■ Fragment tekstu
Witam serdecznie
w styczniowy, słoneczny i dość ciepły dzień.
Zimy jak nie było tak nie ma.
Ale ja w dalszym ciągu ją przywołuję.
Zimowa dekoracja
zrobiona z pomalowanych na biało gałązek,
na których powiesiłam szydełkowe,
samodzielnie dziergane śnieżynki
dzisiaj została wzbogacona o pierwszą,
wyhaftowaną
w tym roku zawieszkę na choinkę.
Cały ubiegły rok haftowałam kolorowe zawieszki dla Ewy.
W tym roku postanowiłam zrobić coś dla siebie.
Moje zawieszki
będą w formie poduszeczek w różnych kształtach
haftowane na pastelowych kanwach białą muliną.
Takie zestawienie bardzo mi się podoba
i pasuje do kącika, w którym zamierzam
je potem wyeksponować.
Zawieszka ma wymiary 7 cm x 7 cm.
Szyłam na kanwie Aida 14 ct w kolorze rustykalnym.
Z przodu jest aniołek wyszukany w sieci
a z tyłu tylko białe kropeczki.
(Tu skupiłam się na zawieszce a nie na całej zimowej dekoracji).
Zawieszka wędruje oczywiście do Kasi na zabawę
Jak tylko Ewa
zaproponowała zabawę polegającą na wykonaniu zakładek do książek
od razu złapałam za igiełkę i powstała taka zakładka.
A książka która zapadła w serce
jeszcze w młodości
to "Klawikord i róża" Haliny Popławskiej.
Stąd też obok stylizowanych róż pojawiły się małe nutki cekinowe.
To romans historyczny o czasach napoleońskich,
który najpierw przeczytała moja Mama po Niej ja.
Ta książka pociągnęła za sobą serię innych książek tej autorki które przeczytałam:
"Złamany wachlarz", "Talerz z Napoleonem",
"Szpada na wachlarzu", "Jak na starym gobelinie",
"Na wersalskim trakcie".
A na przeczytanie czeka "Szkaplerz Wandejski" osadzony w realiach Rewolucji Francuskiej.
Ale ta zakładka pasuje również do czytanej obecnie przeze mnie książki
Jan Karon "W moim Mitford. Cudowne lata w Midford".
Główną postacią jest pastor ojciec Tim,
który hoduje róże w swoim ogrodzie
i przygotowuje się do imprezy w miasteczku "Festiwal róż"
To jest pierwszy to cyklu 10 opowieści o tym uroczym miasteczku i jego mieszkańcach.

■ Wyciąg z danych
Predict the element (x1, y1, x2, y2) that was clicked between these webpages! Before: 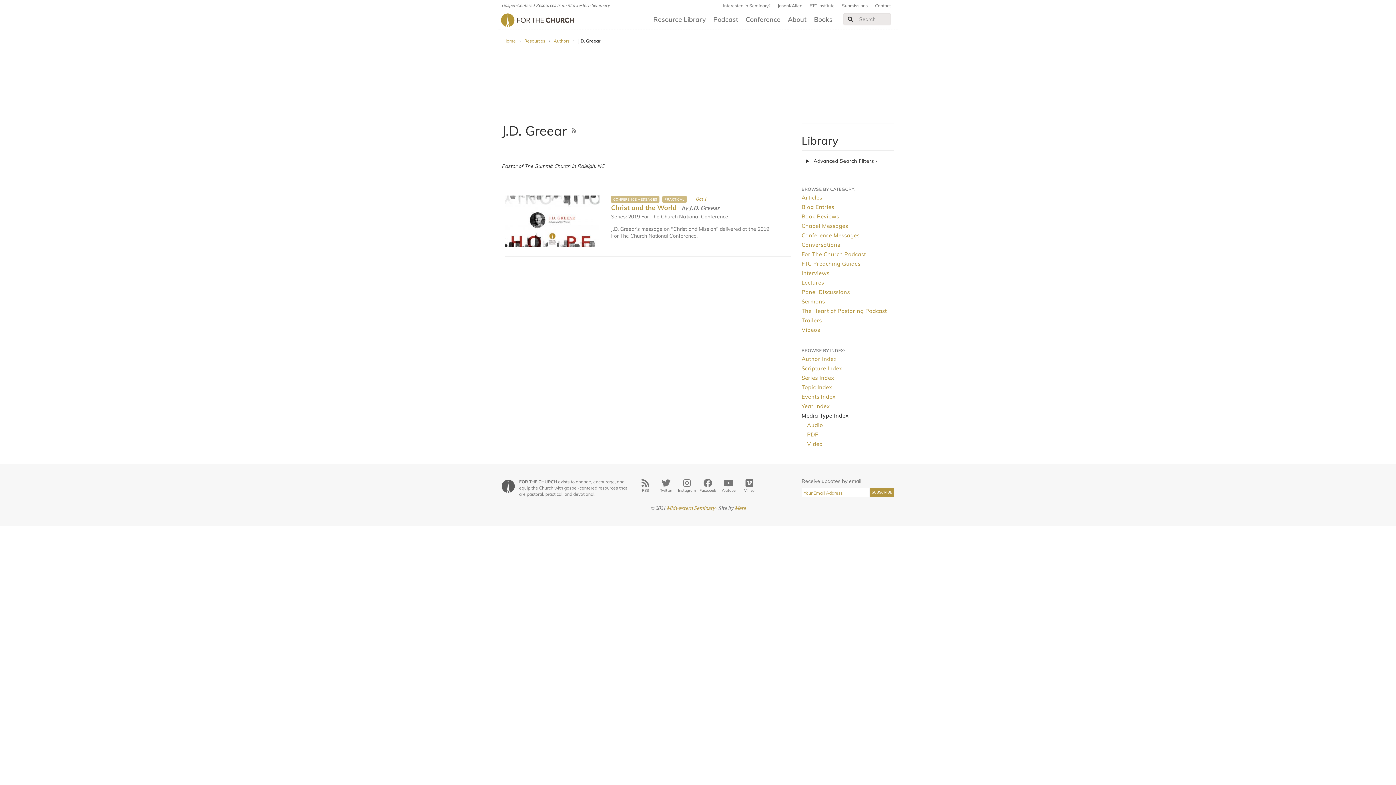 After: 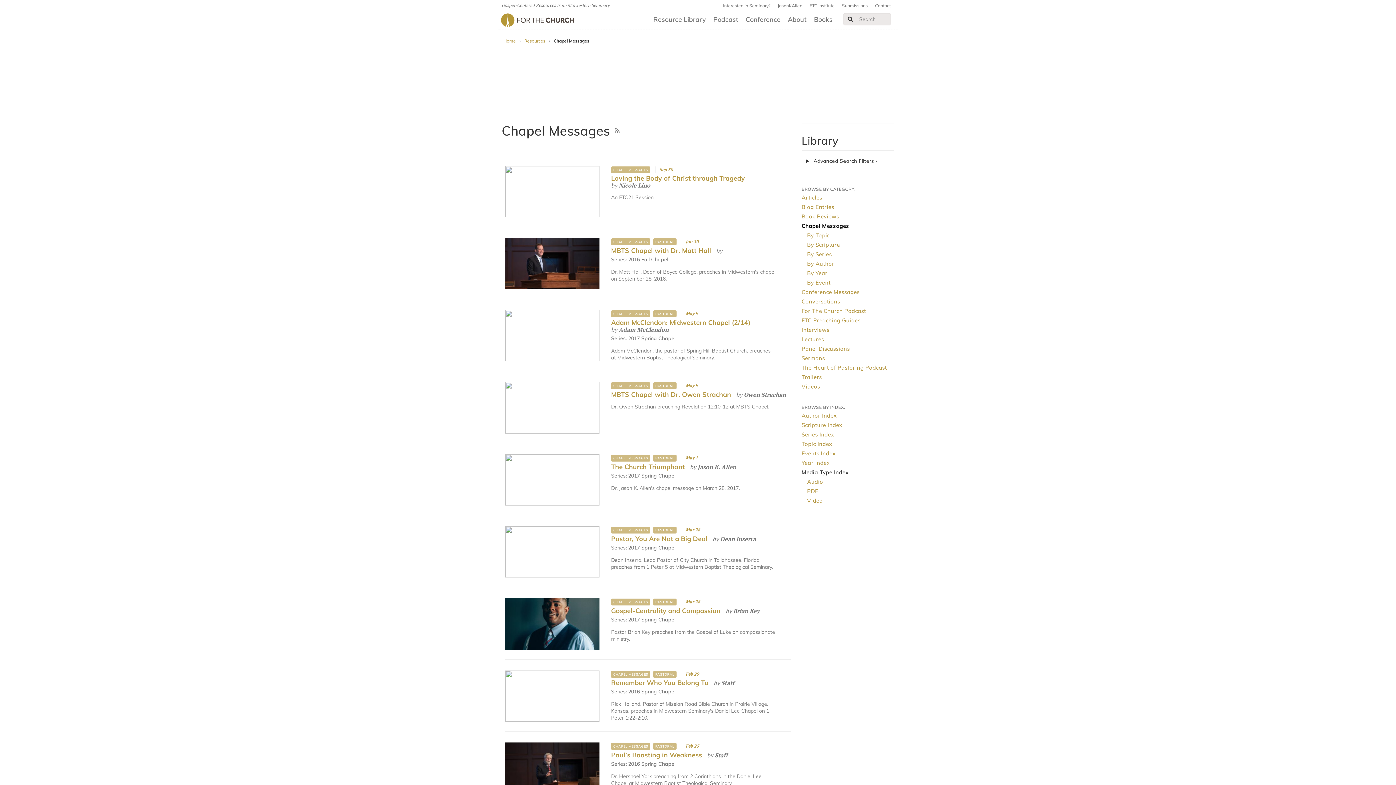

■ Polecenie 1
Sprawdź, czy podane stwierdzenia są zgodne z wpisem o hafcie: (a) Zawieszka ma wymiary 7 cm x 7 cm. (b) Tegoroczne zawieszki są przeznaczone dla Ewy. (c) Z tyłu zawieszki znajduje się aniołek. Przy każdym odpowiedz „tak” lub „nie” i przytocz dosłownie rozstrzygające słowa wpisu.
■ Polecenie 2
Poprowadź dalej wpis o hafcie, zaczynając od miejsca po jego ostatnim zdaniu.
Materiał stanowi odrębną całość i nie wiąże się z wpisem o hafcie.

■ Odpowiedź 1
(a) Tak: „Zawieszka ma wymiary 7 cm x 7 cm.”
(b) Nie: „W tym roku postanowiłam zrobić coś dla siebie.”
(c) Nie: „Z przodu jest aniołek wyszukany w sieci” oraz „a z tyłu tylko białe kropeczki.”

■ Odpowiedź 2
Taka radosna, ciepła opowieść podnosząca na duchu.
No to teraz trochę o moich hafciarskich porządkach.
W weekend otworzyłam szufladę w komodzie i....
wysypały się wrzucone tam moje różne hafty i hafciki
oczywiście niedokończone.
Cóż było robić,
przejrzałam ,
wyprasowałam i schowałam do segregatora z postanowieniem,
że w pierwszej kolejności je dokończę, zanim wezmę się za coś innego.
Na początek wybór padł na różę
( nie zdążyłam zrobić zdjęcia stanu zastanego bo aparat fotograficzny
miałam rozładowany).
Z dwóch powodów;
wystarczyło postawić tylko kilkadziesiąt krzyżyków
(kokardka i kontury)
i wpasowała się w wyzwania u Ewy i Uli.
I jest kolejna zakładka do książki (która czeka w kolejce do przeczytania)!
A co wynika jeszcze z porządków?
Będą jeszcze trzy zakładki
na dokończenie czeka czapla na tle zachodzącego słońca,
wyszyty 2 lata temu Anioł
i do dokończenia żonkil (też dwuletni)
motyle
nie mówiąc już o jesiennym obrazie, najbardziej zależy mi na jego dokończeniu.
Dalsze plany?
Zapisałam się do Ani na zabawę
Kiedy ja to zrobię???
Kończąc mój dłuuugi wpis wstawiam jeszcze
banerek do zabawy u Uli
i zestaw zakładek z różami.
Zmykam do pracowni.
Otwieram szuflady z papierami i kartuję.
Też kilka zabaw mam do ogarnięcia.
Póki czas, wena i zapał.
Pozdrawiam wszystkich bardzo serdecznie.
Do zobaczenia wkrótce.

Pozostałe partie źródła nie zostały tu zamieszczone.